I pulled down the blind on the rear offside window of my camper to find the flyscreen coated in water. I have removed the screen / blind unit to show the window behind. Thewall is bone-dry and the leak is definitely coming from the join between the window and the outer skin of the van. The window unit seems to be stuck to the van although there is some movement at the top. I intend resealing the unit myself, but need to know was it sealed at the factory or does the factory just rely on the rubber seal that appears very thin on the back of the window unit.l This will tell me if anybody has been trying to do this before. I also need to know what mastic to use as I would assume it would be a non-setting type rather than a glue-type to allow for expansion contraction. 
Thanks.
Phil.


----------



## tony50 (Oct 16, 2007)

bromleyxphil said:


> I pulled down the blind on the rear offside window of my camper to find the flyscreen coated in water. I have removed the screen / blind unit to show the window behind. Thewall is bone-dry and the leak is definitely coming from the join between the window and the outer skin of the van. The window unit seems to be stuck to the van although there is some movement at the top. I intend resealing the unit myself, but need to know was it sealed at the factory or does the factory just rely on the rubber seal that appears very thin on the back of the window unit.l This will tell me if anybody has been trying to do this before. I also need to know what mastic to use as I would assume it would be a non-setting type rather than a glue-type to allow for expansion contraction.
> Thanks.
> Phil.


I can't tell you how to do it but ,I would ring Autotrail Technical Dept.

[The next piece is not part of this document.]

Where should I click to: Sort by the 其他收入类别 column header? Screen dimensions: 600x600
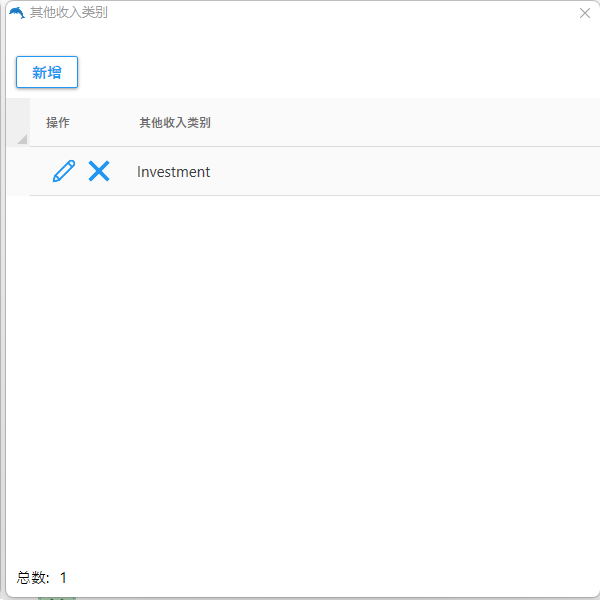tap(174, 123)
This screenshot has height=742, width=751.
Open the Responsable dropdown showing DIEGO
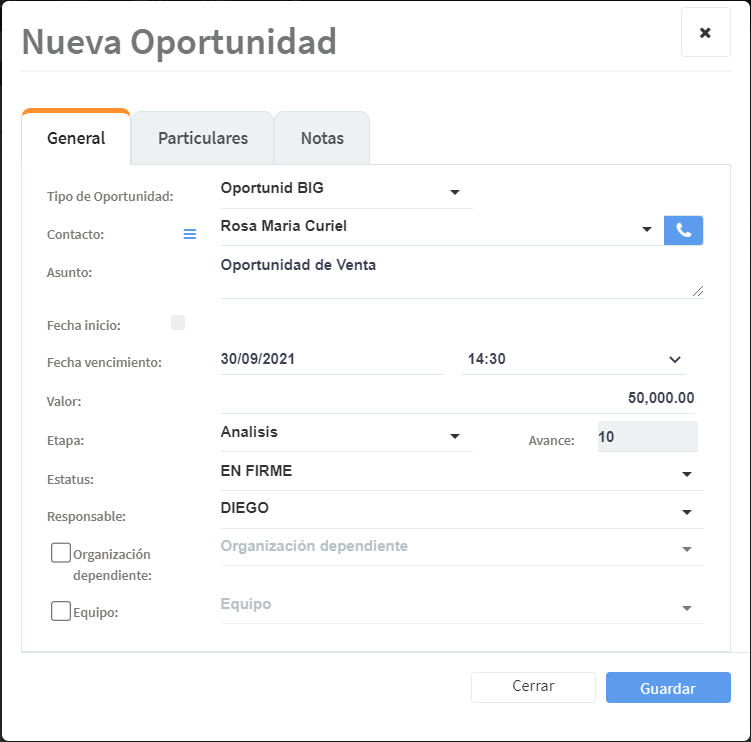click(x=686, y=512)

If they are anything like Swift they will be very helpful . Make sure you find out what you use to clean the excess mastic off with .

Tony A.


----------



## bromleyxphil (May 4, 2010)

Hi
Just an update I eased the top of the window out and could see the where the seal was missing (naughty Autotrail). Re sealed with IDL sealant then re fitted and cleaned up easily with white spirit. Job done 
Phil


----------



## steco1958 (Mar 5, 2009)

Phil,

Same happened to me 2 weekends ago.

I will be taking out the window, cleaning off and re-sealing when I get the time, but till then, I hope my temporary repair holds out.

Steve


----------